What is needed is an exact copy of every record.
(Beginning of Source data)
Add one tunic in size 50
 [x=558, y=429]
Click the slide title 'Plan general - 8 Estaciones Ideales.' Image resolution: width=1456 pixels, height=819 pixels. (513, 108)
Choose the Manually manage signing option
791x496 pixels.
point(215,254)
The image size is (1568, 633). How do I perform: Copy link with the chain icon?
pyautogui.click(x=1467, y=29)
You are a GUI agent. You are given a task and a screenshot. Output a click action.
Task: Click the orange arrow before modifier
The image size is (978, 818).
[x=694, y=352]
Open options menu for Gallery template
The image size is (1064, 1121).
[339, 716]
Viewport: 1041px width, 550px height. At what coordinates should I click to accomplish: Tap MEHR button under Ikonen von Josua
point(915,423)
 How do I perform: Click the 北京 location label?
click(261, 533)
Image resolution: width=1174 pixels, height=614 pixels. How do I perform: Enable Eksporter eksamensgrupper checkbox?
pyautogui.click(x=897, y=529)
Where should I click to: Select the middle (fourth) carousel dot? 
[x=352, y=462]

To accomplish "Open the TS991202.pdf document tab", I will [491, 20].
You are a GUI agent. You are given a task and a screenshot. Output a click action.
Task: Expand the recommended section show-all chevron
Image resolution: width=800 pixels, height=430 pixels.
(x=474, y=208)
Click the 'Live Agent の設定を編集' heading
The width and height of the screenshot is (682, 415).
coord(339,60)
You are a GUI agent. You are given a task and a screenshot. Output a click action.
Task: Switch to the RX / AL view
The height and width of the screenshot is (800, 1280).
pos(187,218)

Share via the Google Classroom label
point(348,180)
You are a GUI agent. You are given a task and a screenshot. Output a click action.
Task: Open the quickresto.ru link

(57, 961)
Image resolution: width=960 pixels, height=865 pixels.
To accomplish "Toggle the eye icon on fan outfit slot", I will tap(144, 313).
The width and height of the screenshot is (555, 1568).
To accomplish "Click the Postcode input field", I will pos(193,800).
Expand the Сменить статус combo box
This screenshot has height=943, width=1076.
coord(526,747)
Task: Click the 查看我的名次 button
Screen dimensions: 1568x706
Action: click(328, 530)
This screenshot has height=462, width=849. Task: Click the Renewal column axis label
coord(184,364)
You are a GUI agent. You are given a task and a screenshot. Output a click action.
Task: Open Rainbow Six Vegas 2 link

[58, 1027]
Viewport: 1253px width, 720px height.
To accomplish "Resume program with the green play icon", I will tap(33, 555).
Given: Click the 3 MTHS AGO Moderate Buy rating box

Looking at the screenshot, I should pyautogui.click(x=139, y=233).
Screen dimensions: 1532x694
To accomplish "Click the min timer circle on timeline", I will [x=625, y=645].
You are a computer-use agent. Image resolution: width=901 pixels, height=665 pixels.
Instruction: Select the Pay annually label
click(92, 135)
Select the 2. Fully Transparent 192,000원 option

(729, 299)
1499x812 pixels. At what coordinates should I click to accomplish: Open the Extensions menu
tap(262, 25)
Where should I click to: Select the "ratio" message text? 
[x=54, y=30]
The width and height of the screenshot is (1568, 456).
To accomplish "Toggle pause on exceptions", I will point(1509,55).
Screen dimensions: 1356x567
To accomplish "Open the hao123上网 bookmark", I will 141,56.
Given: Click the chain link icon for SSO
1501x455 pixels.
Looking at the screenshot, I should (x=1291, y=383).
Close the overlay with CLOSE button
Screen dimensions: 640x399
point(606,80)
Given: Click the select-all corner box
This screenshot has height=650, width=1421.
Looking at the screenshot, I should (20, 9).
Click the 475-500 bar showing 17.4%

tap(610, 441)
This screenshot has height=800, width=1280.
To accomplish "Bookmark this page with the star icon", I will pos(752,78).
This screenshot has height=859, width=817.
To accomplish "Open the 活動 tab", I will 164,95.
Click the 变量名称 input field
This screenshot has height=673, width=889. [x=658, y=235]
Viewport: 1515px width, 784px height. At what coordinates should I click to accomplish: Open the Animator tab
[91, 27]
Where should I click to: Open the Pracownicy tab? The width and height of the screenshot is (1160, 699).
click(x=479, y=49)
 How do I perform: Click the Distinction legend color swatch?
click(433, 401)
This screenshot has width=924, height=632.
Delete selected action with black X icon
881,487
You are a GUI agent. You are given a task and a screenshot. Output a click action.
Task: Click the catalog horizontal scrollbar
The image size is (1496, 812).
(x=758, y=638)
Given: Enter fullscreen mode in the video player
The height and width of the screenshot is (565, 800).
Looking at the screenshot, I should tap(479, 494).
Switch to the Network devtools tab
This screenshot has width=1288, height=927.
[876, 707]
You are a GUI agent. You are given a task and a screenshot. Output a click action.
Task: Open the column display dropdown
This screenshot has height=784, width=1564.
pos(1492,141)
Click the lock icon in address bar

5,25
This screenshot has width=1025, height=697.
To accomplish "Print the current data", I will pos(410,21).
(End of Source data)
▶ _Reply to the task_
Add one tunic in size 50
 [x=558, y=429]
Click the slide title 'Plan general - 8 Estaciones Ideales.' Image resolution: width=1456 pixels, height=819 pixels. (513, 108)
Choose the Manually manage signing option
791x496 pixels.
point(215,254)
The image size is (1568, 633). How do I perform: Copy link with the chain icon?
pyautogui.click(x=1467, y=29)
You are a GUI agent. You are given a task and a screenshot. Output a click action.
Task: Click the orange arrow before modifier
The image size is (978, 818).
[x=694, y=352]
Open options menu for Gallery template
The image size is (1064, 1121).
[339, 716]
Viewport: 1041px width, 550px height. At what coordinates should I click to accomplish: Tap MEHR button under Ikonen von Josua
point(915,423)
 How do I perform: Click the 北京 location label?
click(261, 533)
Image resolution: width=1174 pixels, height=614 pixels. How do I perform: Enable Eksporter eksamensgrupper checkbox?
pyautogui.click(x=897, y=529)
Where should I click to: Select the middle (fourth) carousel dot? 
[x=352, y=462]

To accomplish "Open the TS991202.pdf document tab", I will [491, 20].
You are a GUI agent. You are given a task and a screenshot. Output a click action.
Task: Expand the recommended section show-all chevron
Image resolution: width=800 pixels, height=430 pixels.
(x=474, y=208)
Click the 'Live Agent の設定を編集' heading
The width and height of the screenshot is (682, 415).
coord(339,60)
You are a GUI agent. You are given a task and a screenshot. Output a click action.
Task: Switch to the RX / AL view
The height and width of the screenshot is (800, 1280).
pos(187,218)

Share via the Google Classroom label
point(348,180)
You are a GUI agent. You are given a task and a screenshot. Output a click action.
Task: Open the quickresto.ru link

(57, 961)
Image resolution: width=960 pixels, height=865 pixels.
To accomplish "Toggle the eye icon on fan outfit slot", I will tap(144, 313).
The width and height of the screenshot is (555, 1568).
To accomplish "Click the Postcode input field", I will pos(193,800).
Expand the Сменить статус combo box
This screenshot has height=943, width=1076.
coord(526,747)
Task: Click the 查看我的名次 button
Screen dimensions: 1568x706
Action: click(328, 530)
This screenshot has height=462, width=849. Task: Click the Renewal column axis label
coord(184,364)
You are a GUI agent. You are given a task and a screenshot. Output a click action.
Task: Open Rainbow Six Vegas 2 link

[58, 1027]
Viewport: 1253px width, 720px height.
To accomplish "Resume program with the green play icon", I will tap(33, 555).
Given: Click the 3 MTHS AGO Moderate Buy rating box

Looking at the screenshot, I should pyautogui.click(x=139, y=233).
Screen dimensions: 1532x694
To accomplish "Click the min timer circle on timeline", I will [x=625, y=645].
You are a computer-use agent. Image resolution: width=901 pixels, height=665 pixels.
Instruction: Select the Pay annually label
click(92, 135)
Select the 2. Fully Transparent 192,000원 option

(729, 299)
1499x812 pixels. At what coordinates should I click to accomplish: Open the Extensions menu
tap(262, 25)
Where should I click to: Select the "ratio" message text? 
[x=54, y=30]
The width and height of the screenshot is (1568, 456).
To accomplish "Toggle pause on exceptions", I will point(1509,55).
Screen dimensions: 1356x567
To accomplish "Open the hao123上网 bookmark", I will 141,56.
Given: Click the chain link icon for SSO
1501x455 pixels.
Looking at the screenshot, I should (x=1291, y=383).
Close the overlay with CLOSE button
Screen dimensions: 640x399
point(606,80)
Given: Click the select-all corner box
This screenshot has height=650, width=1421.
Looking at the screenshot, I should (20, 9).
Click the 475-500 bar showing 17.4%

tap(610, 441)
This screenshot has height=800, width=1280.
To accomplish "Bookmark this page with the star icon", I will pos(752,78).
This screenshot has height=859, width=817.
To accomplish "Open the 活動 tab", I will 164,95.
Click the 变量名称 input field
This screenshot has height=673, width=889. [x=658, y=235]
Viewport: 1515px width, 784px height. At what coordinates should I click to accomplish: Open the Animator tab
[91, 27]
Where should I click to: Open the Pracownicy tab? The width and height of the screenshot is (1160, 699).
click(x=479, y=49)
 How do I perform: Click the Distinction legend color swatch?
click(433, 401)
This screenshot has width=924, height=632.
Delete selected action with black X icon
881,487
You are a GUI agent. You are given a task and a screenshot. Output a click action.
Task: Click the catalog horizontal scrollbar
The image size is (1496, 812).
(x=758, y=638)
Given: Enter fullscreen mode in the video player
The height and width of the screenshot is (565, 800).
Looking at the screenshot, I should tap(479, 494).
Switch to the Network devtools tab
This screenshot has width=1288, height=927.
[876, 707]
You are a GUI agent. You are given a task and a screenshot. Output a click action.
Task: Open the column display dropdown
This screenshot has height=784, width=1564.
pos(1492,141)
Click the lock icon in address bar

5,25
This screenshot has width=1025, height=697.
To accomplish "Print the current data", I will pos(410,21).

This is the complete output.